SET EXERCISE
Count how many lines of the records below contain the string "screenshot", with case counting, and reply with the number only.

(Dataset entries)
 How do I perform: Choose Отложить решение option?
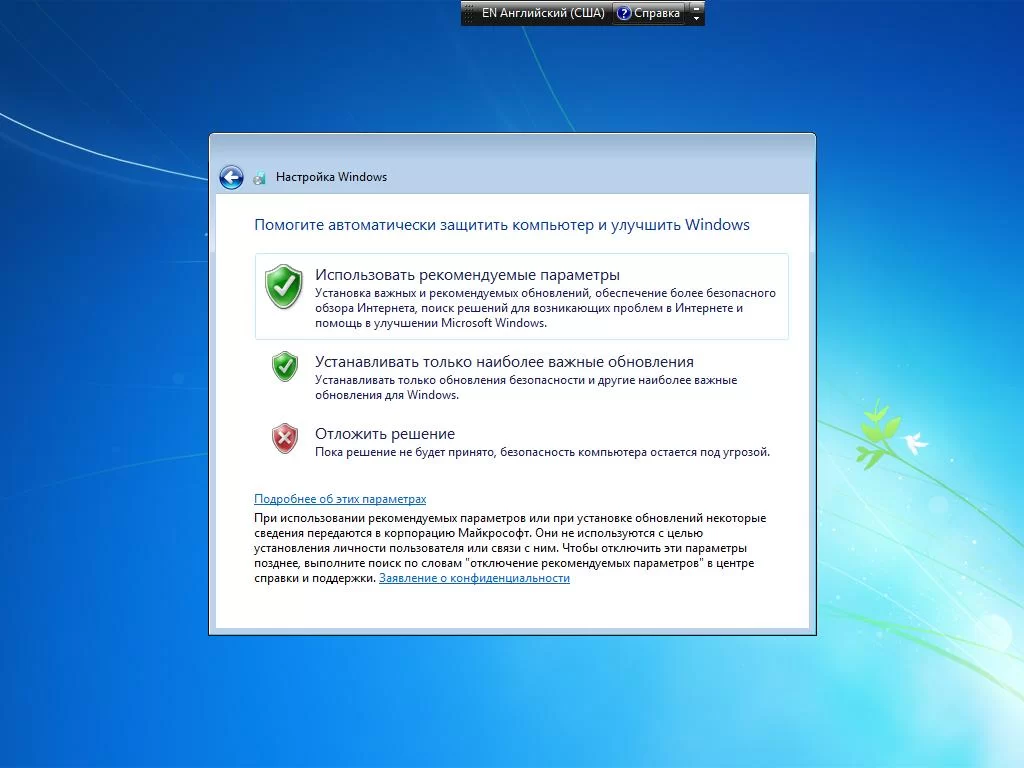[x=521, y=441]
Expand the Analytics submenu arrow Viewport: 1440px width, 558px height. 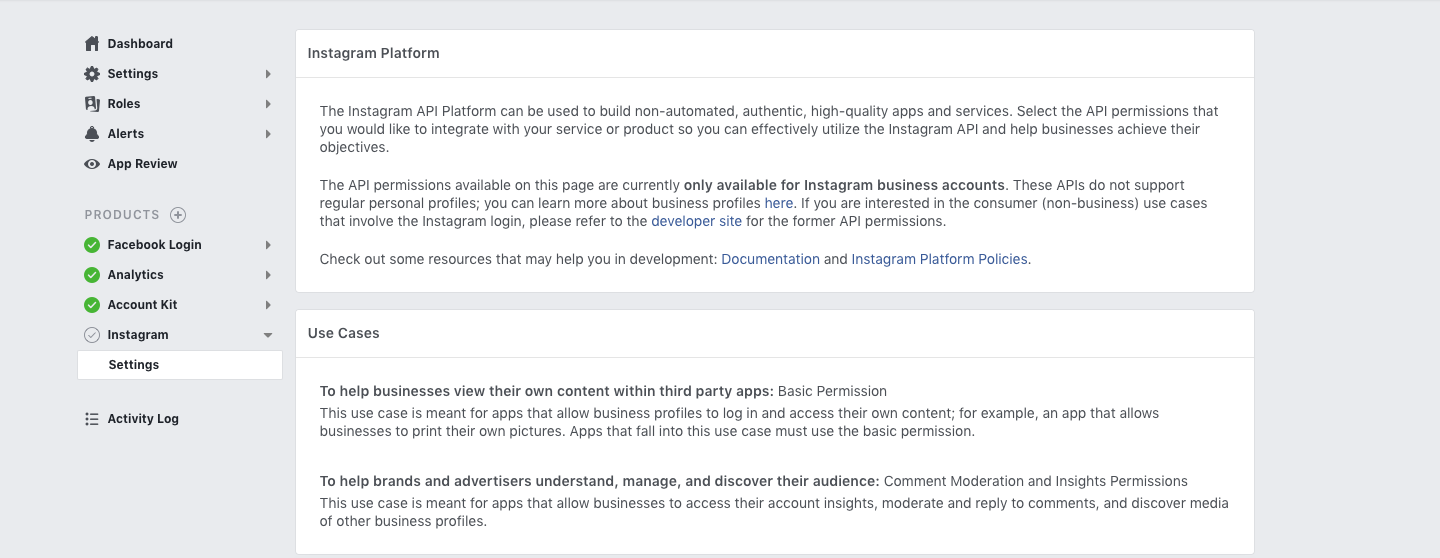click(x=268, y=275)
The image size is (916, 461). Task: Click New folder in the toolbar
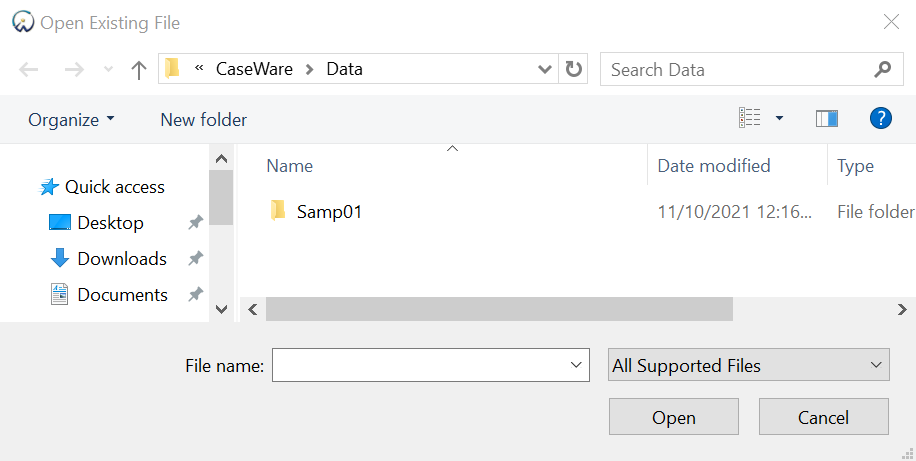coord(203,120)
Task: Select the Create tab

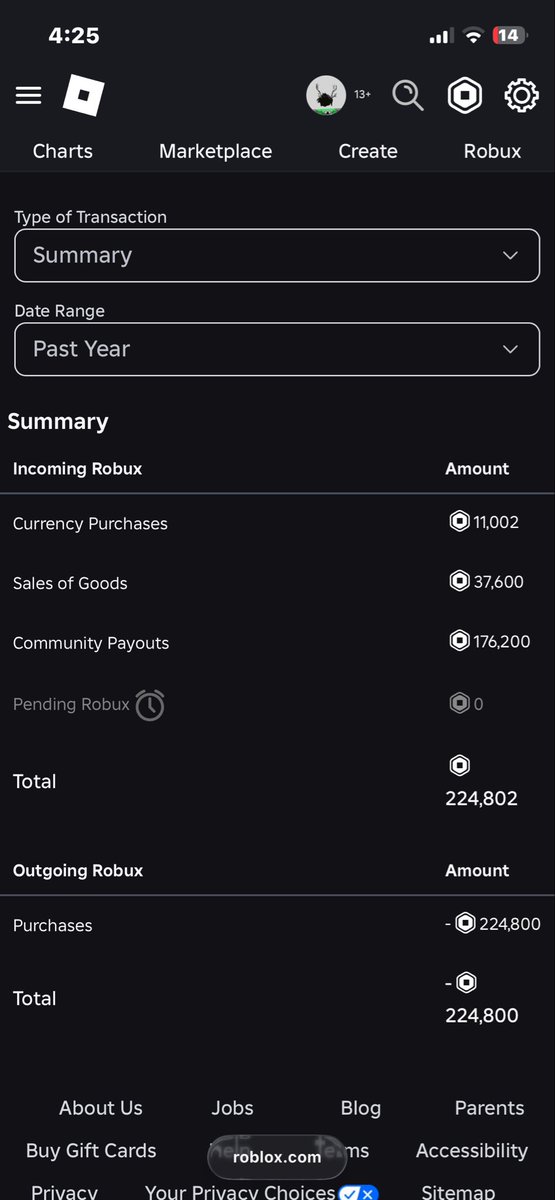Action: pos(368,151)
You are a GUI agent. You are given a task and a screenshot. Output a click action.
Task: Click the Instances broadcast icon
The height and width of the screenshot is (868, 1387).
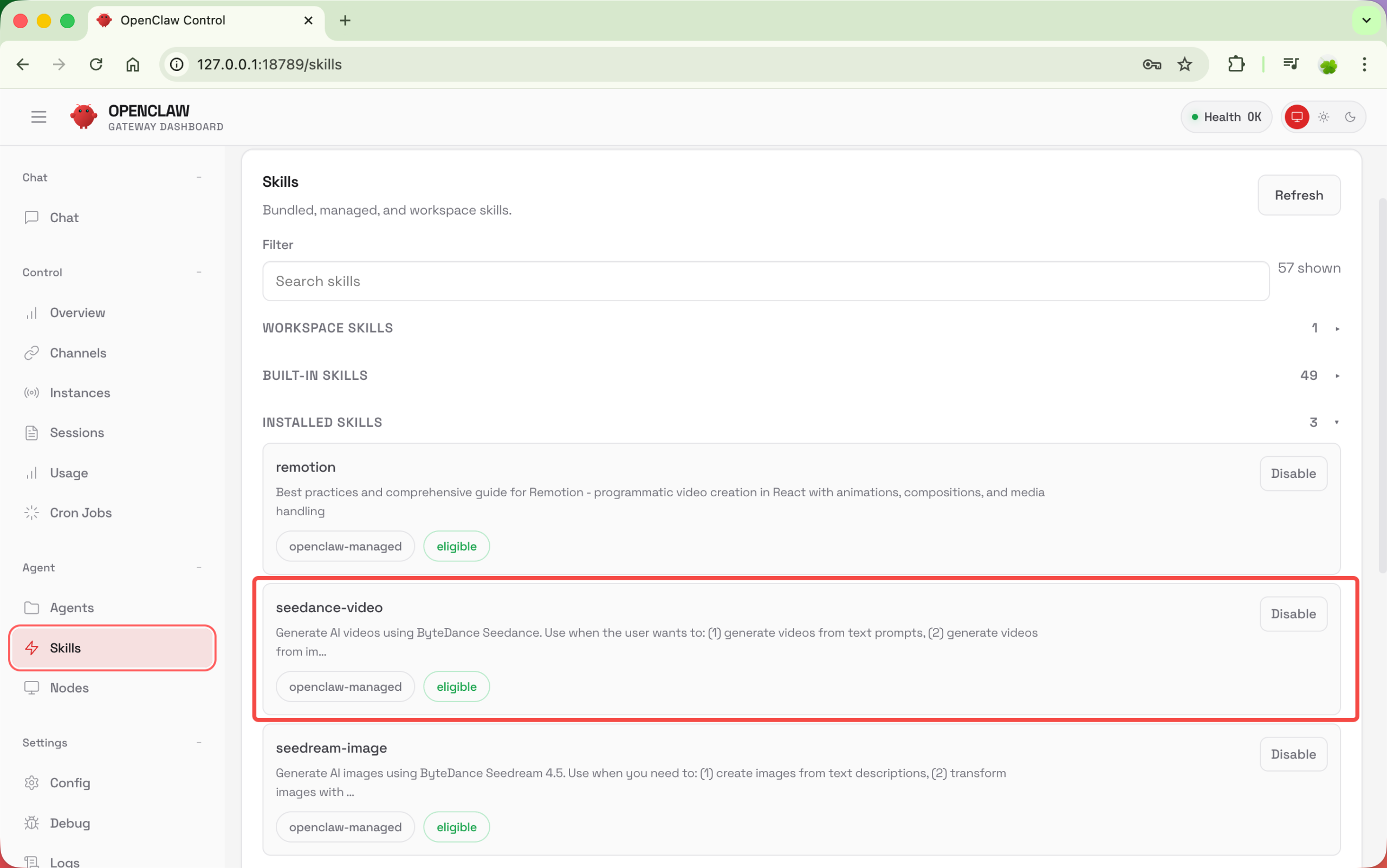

ANSWER IN FULL
2